→ **Set exercise**:
Rewrite all of the data below with every "Given" changed to "Goal" and everything else left as it is. Leave the pictures out of your answer.

→ **Input**:
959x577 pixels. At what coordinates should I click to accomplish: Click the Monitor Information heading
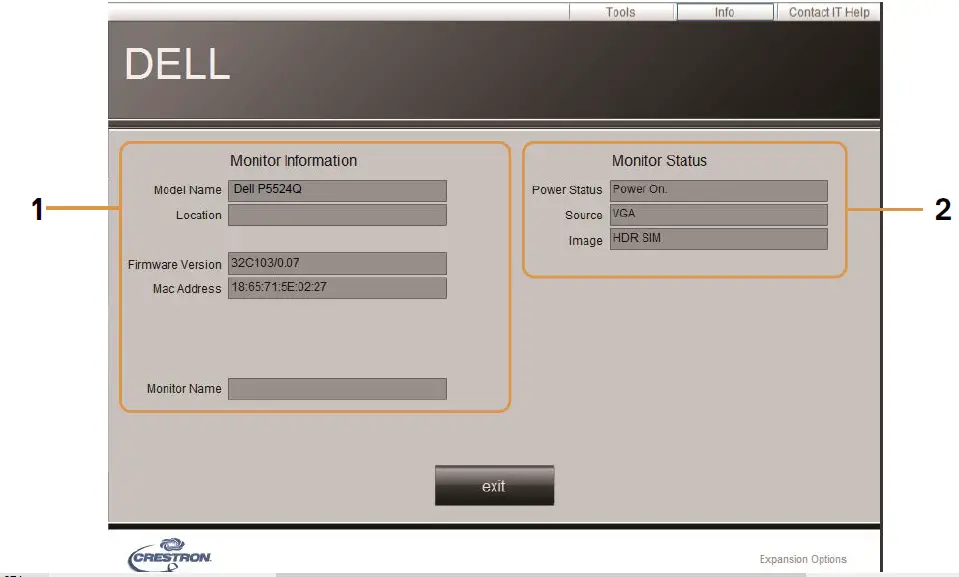(x=293, y=160)
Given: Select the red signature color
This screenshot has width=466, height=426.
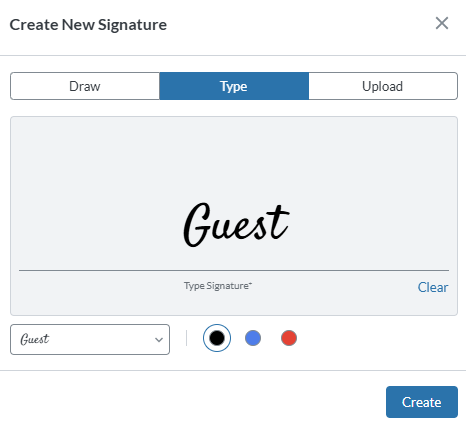Looking at the screenshot, I should tap(289, 338).
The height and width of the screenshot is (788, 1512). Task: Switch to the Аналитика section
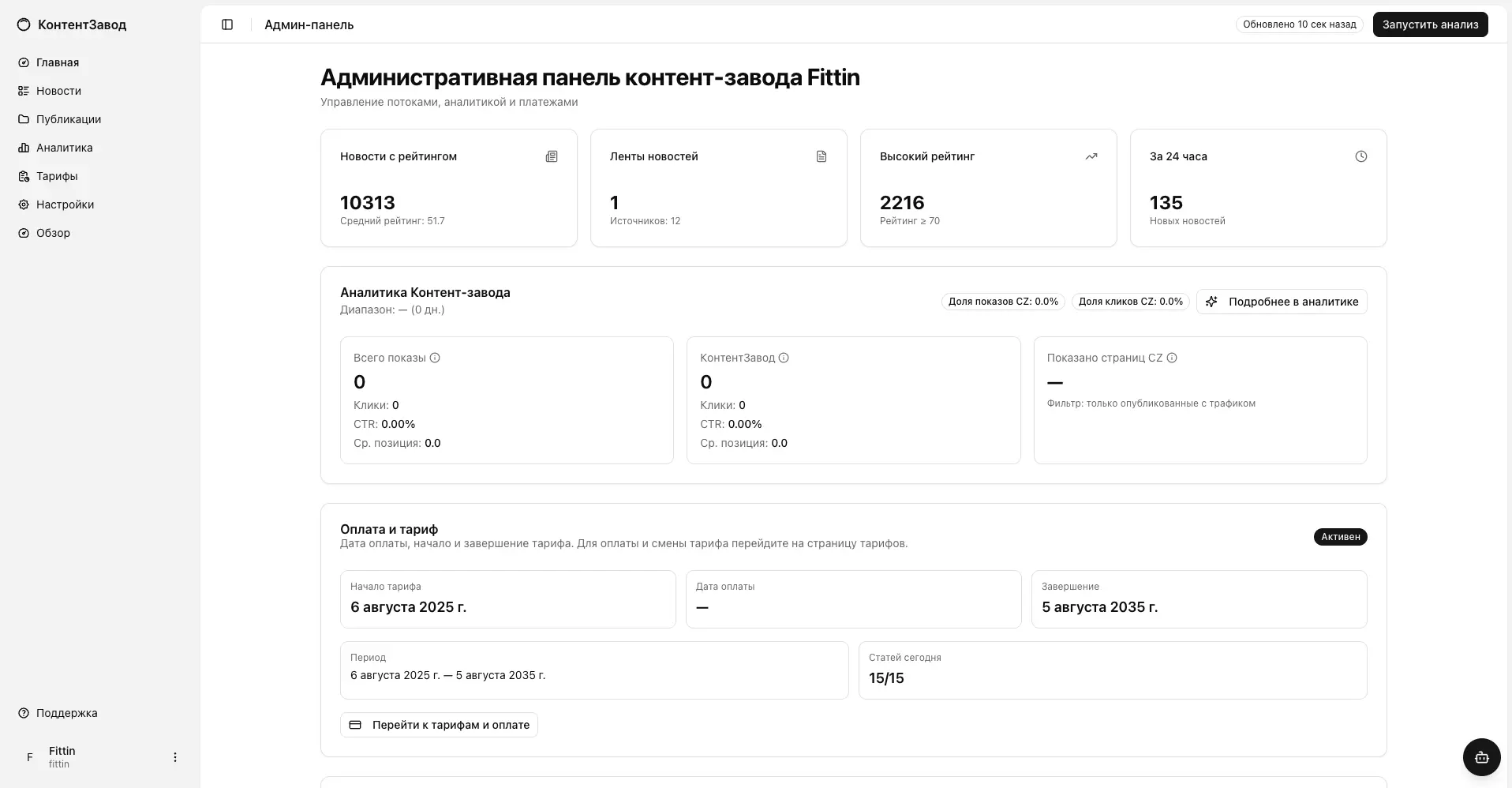[x=64, y=148]
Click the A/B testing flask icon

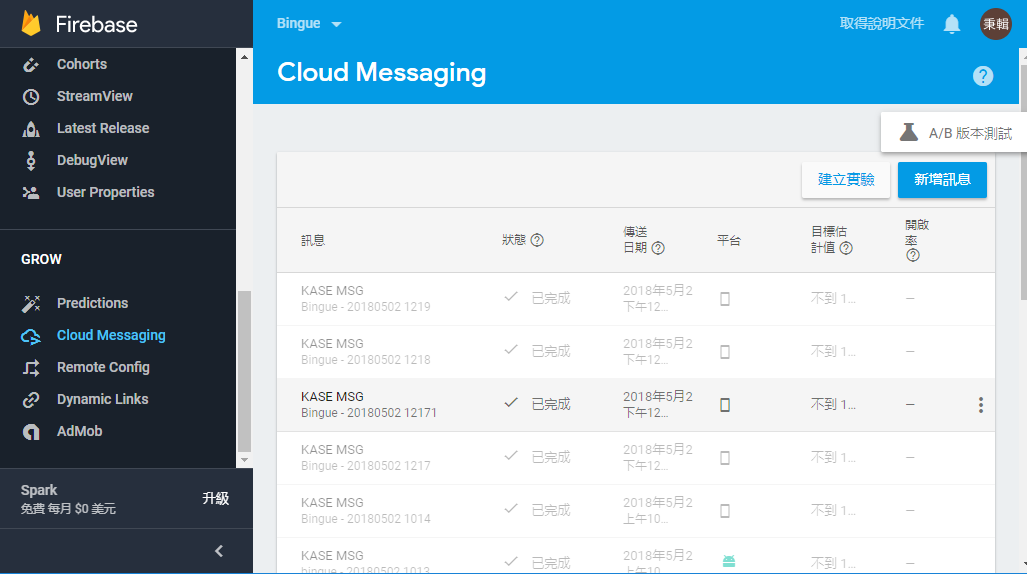coord(908,132)
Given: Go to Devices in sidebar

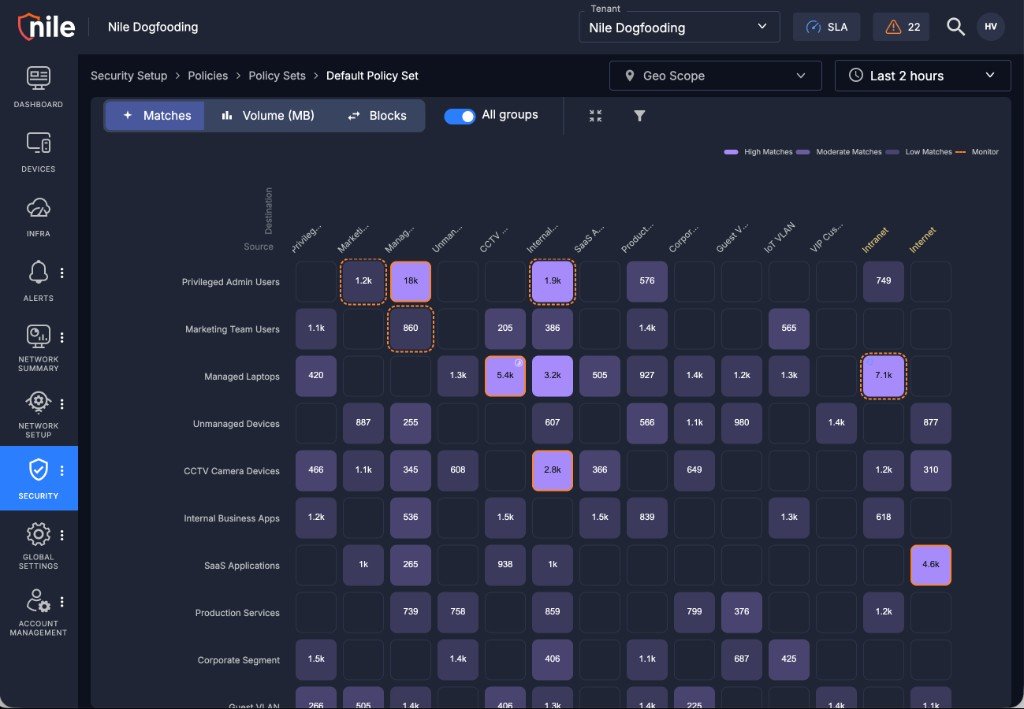Looking at the screenshot, I should click(x=38, y=143).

→ **Answer to this problem**:
959x577 pixels. At what coordinates should I click to accomplish: Click the Monitor Information heading
(x=293, y=160)
Goal: Select the red signature color
This screenshot has width=466, height=426.
Looking at the screenshot, I should tap(289, 338).
The height and width of the screenshot is (788, 1512). Task: Switch to the Аналитика section
[x=64, y=148]
Click the A/B testing flask icon

coord(908,132)
Goal: Go to Devices in sidebar

Looking at the screenshot, I should click(x=38, y=143).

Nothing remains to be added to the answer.